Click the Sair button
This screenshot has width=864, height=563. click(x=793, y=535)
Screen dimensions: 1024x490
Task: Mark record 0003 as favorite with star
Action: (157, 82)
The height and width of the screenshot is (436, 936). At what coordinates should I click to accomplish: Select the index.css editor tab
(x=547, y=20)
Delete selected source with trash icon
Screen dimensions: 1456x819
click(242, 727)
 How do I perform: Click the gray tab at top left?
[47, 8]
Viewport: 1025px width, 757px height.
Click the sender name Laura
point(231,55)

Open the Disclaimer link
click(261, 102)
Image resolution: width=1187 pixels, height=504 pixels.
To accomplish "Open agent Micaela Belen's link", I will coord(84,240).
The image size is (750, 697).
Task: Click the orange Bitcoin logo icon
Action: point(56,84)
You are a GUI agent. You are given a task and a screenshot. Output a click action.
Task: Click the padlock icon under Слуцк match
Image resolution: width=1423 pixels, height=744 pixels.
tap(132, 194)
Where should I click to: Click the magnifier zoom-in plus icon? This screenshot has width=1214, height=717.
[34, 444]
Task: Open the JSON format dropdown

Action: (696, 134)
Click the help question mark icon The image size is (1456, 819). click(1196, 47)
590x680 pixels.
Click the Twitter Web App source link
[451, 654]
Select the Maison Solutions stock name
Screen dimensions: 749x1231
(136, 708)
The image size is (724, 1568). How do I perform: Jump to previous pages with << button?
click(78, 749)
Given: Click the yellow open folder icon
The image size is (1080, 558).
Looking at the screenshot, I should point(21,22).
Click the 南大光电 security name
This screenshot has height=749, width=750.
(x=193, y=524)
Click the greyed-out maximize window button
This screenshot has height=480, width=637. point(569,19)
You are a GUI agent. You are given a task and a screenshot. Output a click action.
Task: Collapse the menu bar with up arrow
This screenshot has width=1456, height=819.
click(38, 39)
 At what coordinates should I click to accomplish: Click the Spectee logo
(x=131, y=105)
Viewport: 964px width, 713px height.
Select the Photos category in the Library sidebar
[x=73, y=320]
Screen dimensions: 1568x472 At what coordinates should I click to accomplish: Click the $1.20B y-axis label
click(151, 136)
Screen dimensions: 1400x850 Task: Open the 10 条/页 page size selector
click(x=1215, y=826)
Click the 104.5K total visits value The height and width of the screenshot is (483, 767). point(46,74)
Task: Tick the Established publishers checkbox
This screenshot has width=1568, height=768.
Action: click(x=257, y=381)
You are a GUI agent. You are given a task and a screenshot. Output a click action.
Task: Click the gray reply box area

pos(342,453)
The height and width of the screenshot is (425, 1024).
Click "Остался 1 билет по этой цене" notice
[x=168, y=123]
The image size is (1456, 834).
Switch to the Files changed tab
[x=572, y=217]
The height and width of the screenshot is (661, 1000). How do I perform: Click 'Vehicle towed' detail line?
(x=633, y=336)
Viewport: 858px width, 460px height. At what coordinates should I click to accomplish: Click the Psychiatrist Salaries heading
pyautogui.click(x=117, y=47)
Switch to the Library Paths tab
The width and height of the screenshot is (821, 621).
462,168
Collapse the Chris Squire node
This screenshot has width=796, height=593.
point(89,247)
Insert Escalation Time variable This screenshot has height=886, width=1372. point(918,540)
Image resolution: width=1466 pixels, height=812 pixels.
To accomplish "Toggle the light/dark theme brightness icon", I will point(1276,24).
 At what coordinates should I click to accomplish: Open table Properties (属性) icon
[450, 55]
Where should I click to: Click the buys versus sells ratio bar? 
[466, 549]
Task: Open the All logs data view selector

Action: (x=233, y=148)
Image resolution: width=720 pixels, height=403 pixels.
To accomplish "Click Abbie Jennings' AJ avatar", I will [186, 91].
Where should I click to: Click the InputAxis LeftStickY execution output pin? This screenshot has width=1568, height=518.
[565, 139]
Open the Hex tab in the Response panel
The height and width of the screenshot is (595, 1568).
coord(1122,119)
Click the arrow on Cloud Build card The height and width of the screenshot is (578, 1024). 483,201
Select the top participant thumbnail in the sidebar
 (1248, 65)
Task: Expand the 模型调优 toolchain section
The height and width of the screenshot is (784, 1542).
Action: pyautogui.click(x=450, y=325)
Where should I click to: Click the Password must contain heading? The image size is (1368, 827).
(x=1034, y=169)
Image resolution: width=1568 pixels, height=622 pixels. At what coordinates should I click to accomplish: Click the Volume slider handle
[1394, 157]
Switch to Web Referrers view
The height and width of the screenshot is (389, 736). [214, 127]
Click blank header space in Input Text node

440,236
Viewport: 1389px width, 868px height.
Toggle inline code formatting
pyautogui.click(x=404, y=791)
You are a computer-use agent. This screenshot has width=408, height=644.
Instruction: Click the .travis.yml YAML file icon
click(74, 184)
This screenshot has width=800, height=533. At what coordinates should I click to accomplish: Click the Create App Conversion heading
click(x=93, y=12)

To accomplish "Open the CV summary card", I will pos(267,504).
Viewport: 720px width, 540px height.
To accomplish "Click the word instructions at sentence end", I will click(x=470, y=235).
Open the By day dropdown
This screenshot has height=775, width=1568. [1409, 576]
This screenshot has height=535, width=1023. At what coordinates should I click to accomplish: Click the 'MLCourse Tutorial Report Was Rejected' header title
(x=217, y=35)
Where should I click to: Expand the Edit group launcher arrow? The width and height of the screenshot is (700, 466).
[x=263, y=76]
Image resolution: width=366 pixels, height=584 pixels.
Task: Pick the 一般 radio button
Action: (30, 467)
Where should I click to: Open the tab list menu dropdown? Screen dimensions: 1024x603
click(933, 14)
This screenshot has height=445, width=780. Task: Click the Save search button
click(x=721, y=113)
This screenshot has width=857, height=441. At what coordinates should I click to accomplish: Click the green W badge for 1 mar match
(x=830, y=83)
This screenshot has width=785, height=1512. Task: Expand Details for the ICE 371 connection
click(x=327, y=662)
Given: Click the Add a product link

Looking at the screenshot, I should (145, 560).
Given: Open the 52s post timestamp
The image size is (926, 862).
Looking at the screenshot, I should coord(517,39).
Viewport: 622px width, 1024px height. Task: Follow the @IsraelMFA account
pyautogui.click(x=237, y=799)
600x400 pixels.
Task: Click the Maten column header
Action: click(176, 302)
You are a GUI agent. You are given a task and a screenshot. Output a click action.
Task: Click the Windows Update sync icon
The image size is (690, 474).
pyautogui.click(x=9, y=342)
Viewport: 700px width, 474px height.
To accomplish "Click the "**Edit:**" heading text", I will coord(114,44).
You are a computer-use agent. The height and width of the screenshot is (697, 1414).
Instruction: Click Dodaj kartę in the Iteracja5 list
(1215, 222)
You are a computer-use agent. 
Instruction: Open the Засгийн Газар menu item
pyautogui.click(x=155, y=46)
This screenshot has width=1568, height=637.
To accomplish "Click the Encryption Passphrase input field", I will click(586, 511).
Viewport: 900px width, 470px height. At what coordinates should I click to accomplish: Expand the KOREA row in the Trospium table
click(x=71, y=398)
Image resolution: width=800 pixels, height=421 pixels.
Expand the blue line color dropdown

:::

- Exercise instructions -
Rewrite each line of the records above as a JSON array of strings, one string per line, and leave out the blank lines.

- Answer -
[
  "Click the Sair button",
  "This screenshot has width=864, height=563. click(x=793, y=535)",
  "Screen dimensions: 1024x490",
  "Task: Mark record 0003 as favorite with star",
  "Action: (157, 82)",
  "The height and width of the screenshot is (436, 936). At what coordinates should I click to accomplish: Select the index.css editor tab",
  "(x=547, y=20)",
  "Delete selected source with trash icon",
  "Screen dimensions: 1456x819",
  "click(242, 727)",
  " How do I perform: Click the gray tab at top left?",
  "[47, 8]",
  "Viewport: 1025px width, 757px height.",
  "Click the sender name Laura",
  "point(231,55)",
  "Open the Disclaimer link",
  "click(261, 102)",
  "Image resolution: width=1187 pixels, height=504 pixels.",
  "To accomplish \"Open agent Micaela Belen's link\", I will coord(84,240).",
  "The image size is (750, 697).",
  "Task: Click the orange Bitcoin logo icon",
  "Action: point(56,84)",
  "You are a GUI agent. You are given a task and a screenshot. Output a click action.",
  "Task: Click the padlock icon under Слуцк match",
  "Image resolution: width=1423 pixels, height=744 pixels.",
  "tap(132, 194)",
  "Where should I click to: Click the magnifier zoom-in plus icon? This screenshot has width=1214, height=717.",
  "[34, 444]",
  "Task: Open the JSON format dropdown",
  "Action: (696, 134)",
  "Click the help question mark icon The image size is (1456, 819). click(1196, 47)",
  "590x680 pixels.",
  "Click the Twitter Web App source link",
  "[451, 654]",
  "Select the Maison Solutions stock name",
  "Screen dimensions: 749x1231",
  "(136, 708)",
  "The image size is (724, 1568). How do I perform: Jump to previous pages with << button?",
  "click(78, 749)",
  "Given: Click the yellow open folder icon",
  "The image size is (1080, 558).",
  "Looking at the screenshot, I should point(21,22).",
  "Click the 南大光电 security name",
  "This screenshot has height=749, width=750.",
  "(x=193, y=524)",
  "Click the greyed-out maximize window button",
  "This screenshot has height=480, width=637. point(569,19)",
  "You are a GUI agent. You are given a task and a screenshot. Output a click action.",
  "Task: Collapse the menu bar with up arrow",
  "This screenshot has width=1456, height=819.",
  "click(38, 39)",
  " At what coordinates should I click to accomplish: Click the Spectee logo",
  "(x=131, y=105)",
  "Viewport: 964px width, 713px height.",
  "Select the Photos category in the Library sidebar",
  "[x=73, y=320]",
  "Screen dimensions: 1568x472 At what coordinates should I click to accomplish: Click the $1.20B y-axis label",
  "click(151, 136)",
  "Screen dimensions: 1400x850 Task: Open the 10 条/页 page size selector",
  "click(x=1215, y=826)",
  "Click the 104.5K total visits value The height and width of the screenshot is (483, 767). point(46,74)",
  "Task: Tick the Established publishers checkbox",
  "This screenshot has width=1568, height=768.",
  "Action: click(x=257, y=381)",
  "You are a GUI agent. You are given a task and a screenshot. Output a click action.",
  "Task: Click the gray reply box area",
  "pos(342,453)",
  "The height and width of the screenshot is (425, 1024).",
  "Click \"Остался 1 билет по этой цене\" notice",
  "[x=168, y=123]",
  "The image size is (1456, 834).",
  "Switch to the Files changed tab",
  "[x=572, y=217]",
  "The height and width of the screenshot is (661, 1000). How do I perform: Click 'Vehicle towed' detail line?",
  "(x=633, y=336)",
  "Viewport: 858px width, 460px height. At what coordinates should I click to accomplish: Click the Psychiatrist Salaries heading",
  "pyautogui.click(x=117, y=47)",
  "Switch to the Library Paths tab",
  "The width and height of the screenshot is (821, 621).",
  "462,168",
  "Collapse the Chris Squire node",
  "This screenshot has width=796, height=593.",
  "point(89,247)",
  "Insert Escalation Time variable This screenshot has height=886, width=1372. point(918,540)",
  "Image resolution: width=1466 pixels, height=812 pixels.",
  "To accomplish \"Toggle the light/dark theme brightness icon\", I will point(1276,24).",
  " At what coordinates should I click to accomplish: Open table Properties (属性) icon",
  "[450, 55]",
  "Where should I click to: Click the buys versus sells ratio bar? ",
  "[466, 549]",
  "Task: Open the All logs data view selector",
  "Action: (x=233, y=148)",
  "Image resolution: width=720 pixels, height=403 pixels.",
  "To accomplish \"Click Abbie Jennings' AJ avatar\", I will [186, 91].",
  "Where should I click to: Click the InputAxis LeftStickY execution output pin? This screenshot has width=1568, height=518.",
  "[565, 139]",
  "Open the Hex tab in the Response panel",
  "The height and width of the screenshot is (595, 1568).",
  "coord(1122,119)",
  "Click the arrow on Cloud Build card The height and width of the screenshot is (578, 1024). 483,201",
  "Select the top participant thumbnail in the sidebar",
  " (1248, 65)",
  "Task: Expand the 模型调优 toolchain section",
  "The height and width of the screenshot is (784, 1542).",
  "Action: pyautogui.click(x=450, y=325)",
  "Where should I click to: Click the Password must contain heading? The image size is (1368, 827).",
  "(x=1034, y=169)",
  "Image resolution: width=1568 pixels, height=622 pixels. At what coordinates should I click to accomplish: Click the Volume slider handle",
  "[1394, 157]",
  "Switch to Web Referrers view",
  "The height and width of the screenshot is (389, 736). [214, 127]",
  "Click blank header space in Input Text node",
  "440,236",
  "Viewport: 1389px width, 868px height.",
  "Toggle inline code formatting",
  "pyautogui.click(x=404, y=791)",
  "You are a computer-use agent. This screenshot has width=408, height=644.",
  "Instruction: Click the .travis.yml YAML file icon",
  "click(74, 184)",
  "This screenshot has width=800, height=533. At what coordinates should I click to accomplish: Click the Create App Conversion heading",
  "click(x=93, y=12)",
  "To accomplish \"Open the CV summary card\", I will pos(267,504).",
  "Viewport: 720px width, 540px height.",
  "To accomplish \"Click the word instructions at sentence end\", I will click(x=470, y=235).",
  "Open the By day dropdown",
  "This screenshot has height=775, width=1568. [1409, 576]",
  "This screenshot has height=535, width=1023. At what coordinates should I click to accomplish: Click the 'MLCourse Tutorial Report Was Rejected' header title",
  "(x=217, y=35)",
  "Where should I click to: Expand the Edit group launcher arrow? The width and height of the screenshot is (700, 466).",
  "[x=263, y=76]",
  "Image resolution: width=366 pixels, height=584 pixels.",
  "Task: Pick the 一般 radio button",
  "Action: (30, 467)",
  "Where should I click to: Open the tab list menu dropdown? Screen dimensions: 1024x603",
  "click(933, 14)",
  "This screenshot has height=445, width=780. Task: Click the Save search button",
  "click(x=721, y=113)",
  "This screenshot has width=857, height=441. At what coordinates should I click to accomplish: Click the green W badge for 1 mar match",
  "(x=830, y=83)",
  "This screenshot has width=785, height=1512. Task: Expand Details for the ICE 371 connection",
  "click(x=327, y=662)",
  "Given: Click the Add a product link",
  "Looking at the screenshot, I should (145, 560).",
  "Given: Open the 52s post timestamp",
  "The image size is (926, 862).",
  "Looking at the screenshot, I should coord(517,39).",
  "Viewport: 622px width, 1024px height. Task: Follow the @IsraelMFA account",
  "pyautogui.click(x=237, y=799)",
  "600x400 pixels.",
  "Task: Click the Maten column header",
  "Action: click(176, 302)",
  "You are a GUI agent. You are given a task and a screenshot. Output a click action.",
  "Task: Click the Windows Update sync icon",
  "The image size is (690, 474).",
  "pyautogui.click(x=9, y=342)",
  "Viewport: 700px width, 474px height.",
  "To accomplish \"Click the \"**Edit:**\" heading text\", I will coord(114,44).",
  "You are a computer-use agent. The height and width of the screenshot is (697, 1414).",
  "Instruction: Click Dodaj kartę in the Iteracja5 list",
  "(1215, 222)",
  "You are a computer-use agent. ",
  "Instruction: Open the Засгийн Газар menu item",
  "pyautogui.click(x=155, y=46)",
  "This screenshot has width=1568, height=637.",
  "To accomplish \"Click the Encryption Passphrase input field\", I will click(586, 511).",
  "Viewport: 900px width, 470px height. At what coordinates should I click to accomplish: Expand the KOREA row in the Trospium table",
  "click(x=71, y=398)",
  "Image resolution: width=800 pixels, height=421 pixels.",
  "Expand the blue line color dropdown"
]